> _Page excerpt_:
==*==

“I’ll just wake up early and do it,” I sigh as I slam my laptop shut and crawl into bed. This paper’s due tomorrow and I’ve barely started but I work better under pressure. I always get it done, don’t I? Internal reassurance makes it easier to close my eyes to sleep.
My alarm sings that it’s 6 a.m. and I tell it to shut up. I’m groggy, but not enough to have forgotten about the paper that’s due at 11 a.m. I allow myself to hit snooze, but really I have already accepted my fate so I start planning out my paper in my head. My internal alarm jolts me up before the snoozed one does, so I hop out of bed and reacquaint myself with my laptop. Words make their way from my brain to the word document and they really do seem to come easier than they did the night before.
This is me on a good day, allotting myself five hours to bang out an entire six-page paper. Sometimes it's less: I've done it in two. The short period of time literally right before the deadline seems to be the only way I am motivated to start most papers, things others might start a week in advance.
It does make me anxious that I leave it to the last minute. Non-procrastinators can't seem to wrap their heads around this, but I like that feeling of anxiousness. It's my fuel.
Psychologists have a pretty negative outlook on procrastination. This article on Psychology Today reads, "Procrastinators tell lies to themselves. Such as, 'I'll feel more like doing this tomorrow.' Or 'I work best under pressure.' But in fact, they do not get the urge the next day or work best under pressure."

==*==

Return the passage of the procrastination essay that begins at the words "My alarm sings" and stops after "week in advance.", copied word for word. The rows that come next are taken from a separate source and have no connection to the procrastination essay.

==*==

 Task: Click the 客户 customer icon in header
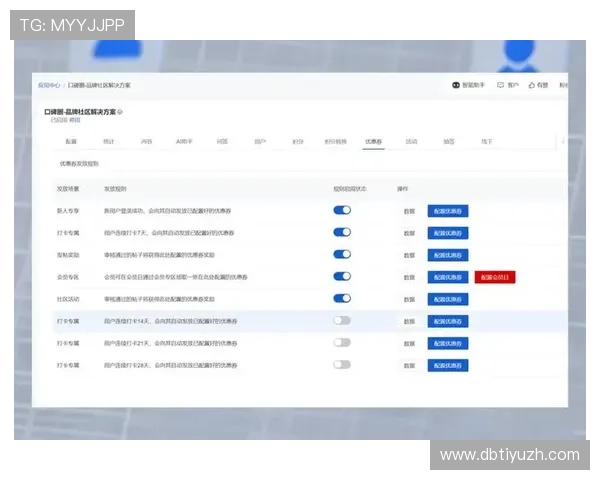[502, 86]
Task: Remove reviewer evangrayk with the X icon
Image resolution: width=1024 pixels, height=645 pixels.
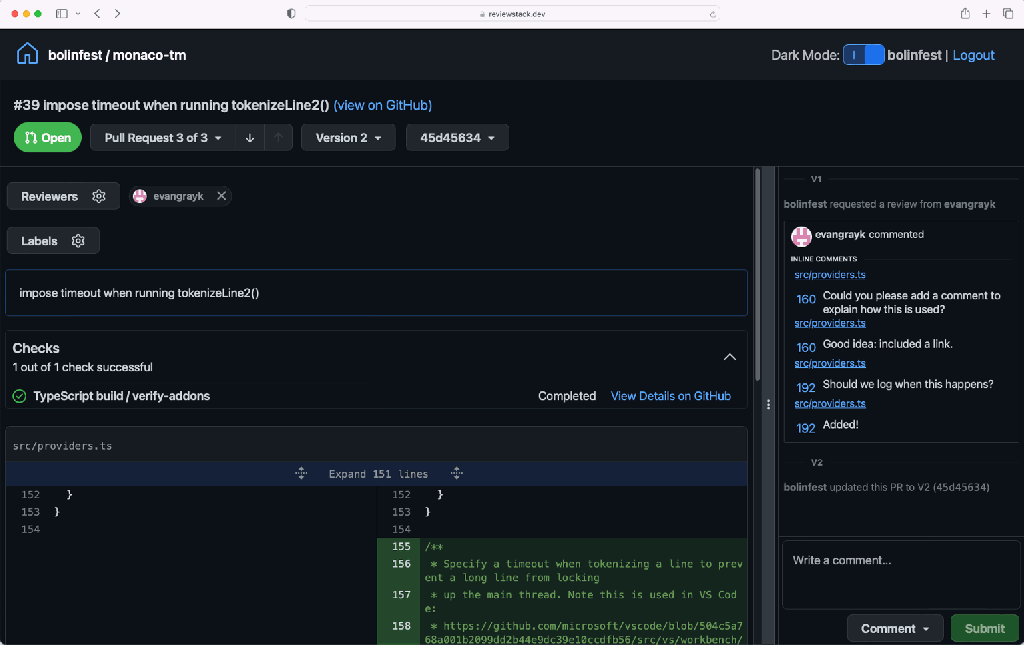Action: tap(221, 196)
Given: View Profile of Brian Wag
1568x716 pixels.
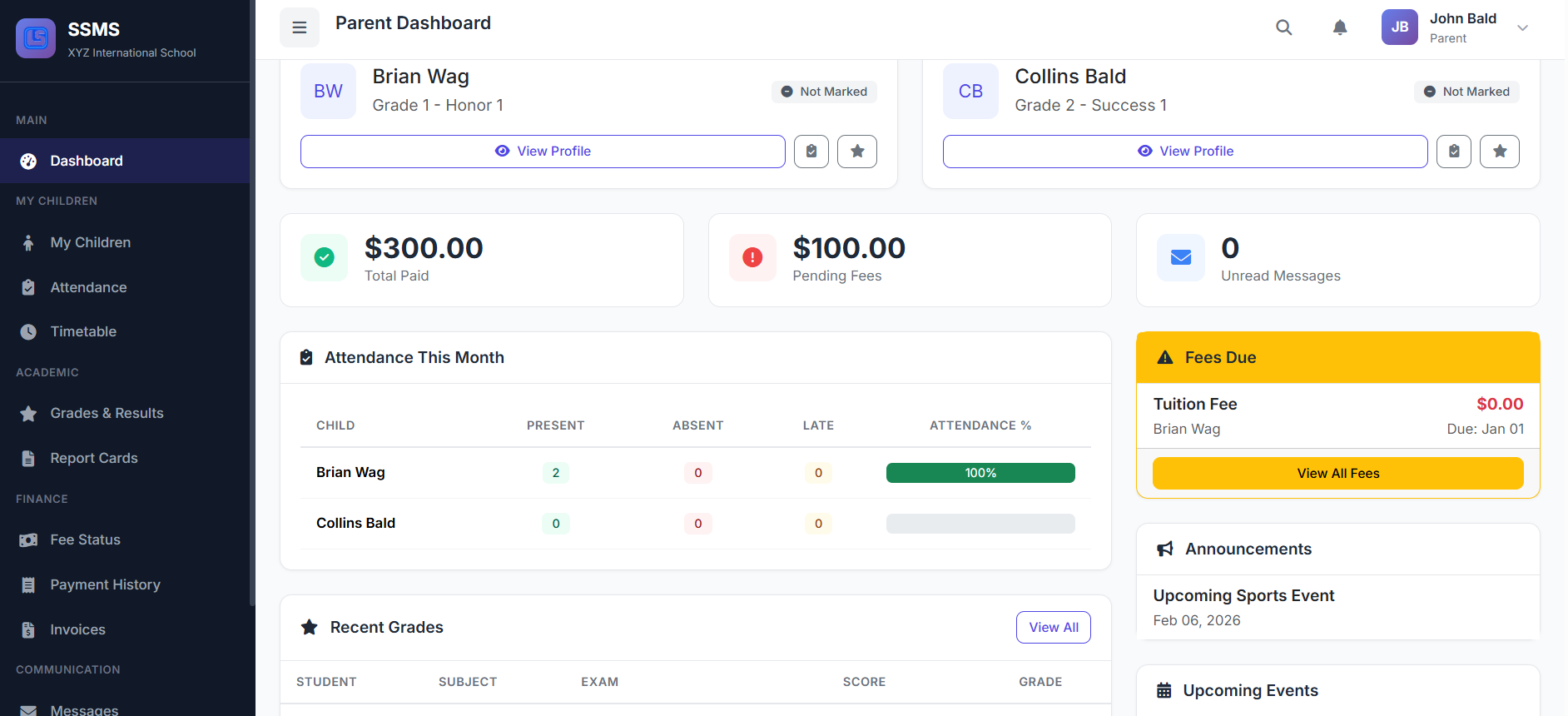Looking at the screenshot, I should [543, 152].
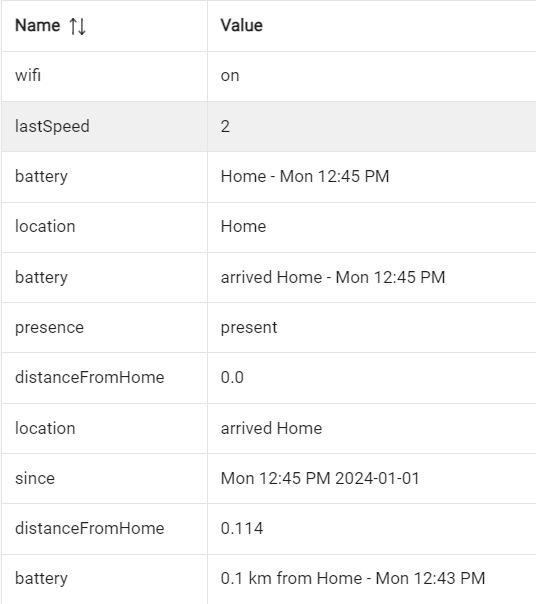Click the distanceFromHome value 0.114
536x604 pixels.
(x=242, y=528)
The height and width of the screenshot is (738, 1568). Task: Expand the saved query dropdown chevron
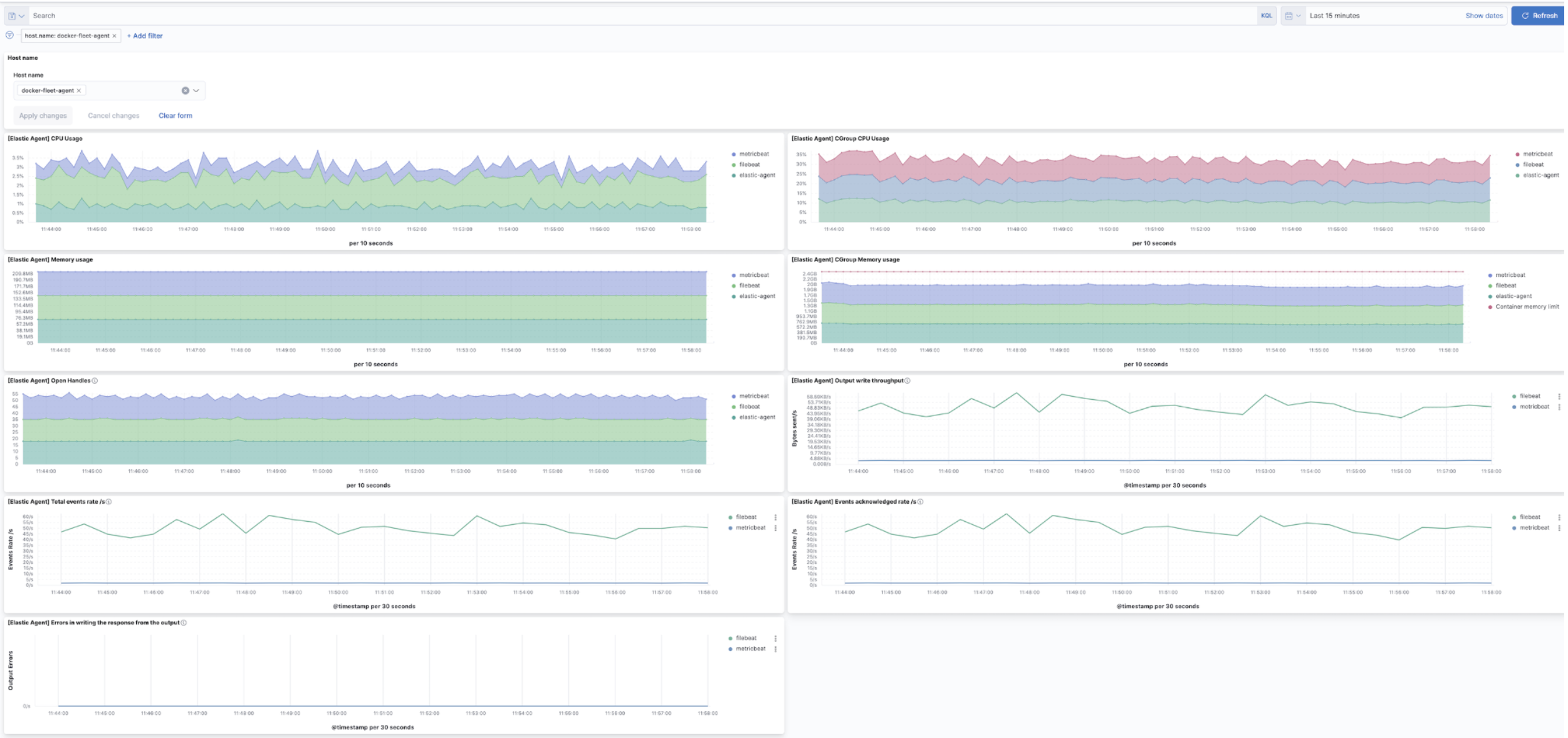pos(22,15)
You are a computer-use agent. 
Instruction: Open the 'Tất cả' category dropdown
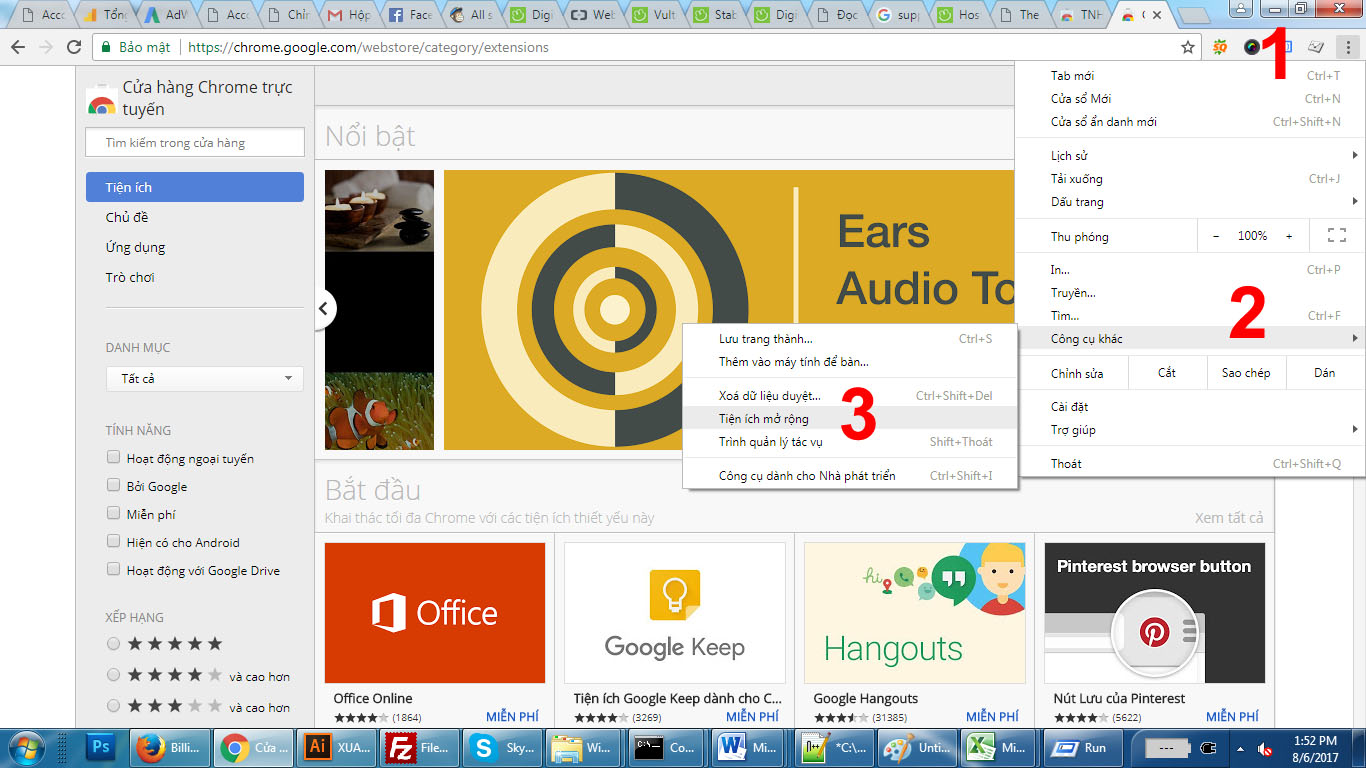click(x=204, y=379)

==*==

> _Worked solution_:
My alarm sings that it’s 6 a.m. and I tell it to shut up. I’m groggy, but not enough to have forgotten about the paper that’s due at 11 a.m. I allow myself to hit snooze, but really I have already accepted my fate so I start planning out my paper in my head. My internal alarm jolts me up before the snoozed one does, so I hop out of bed and reacquaint myself with my laptop. Words make their way from my brain to the word document and they really do seem to come easier than they did the night before.
This is me on a good day, allotting myself five hours to bang out an entire six-page paper. Sometimes it's less: I've done it in two. The short period of time literally right before the deadline seems to be the only way I am motivated to start most papers, things others might start a week in advance.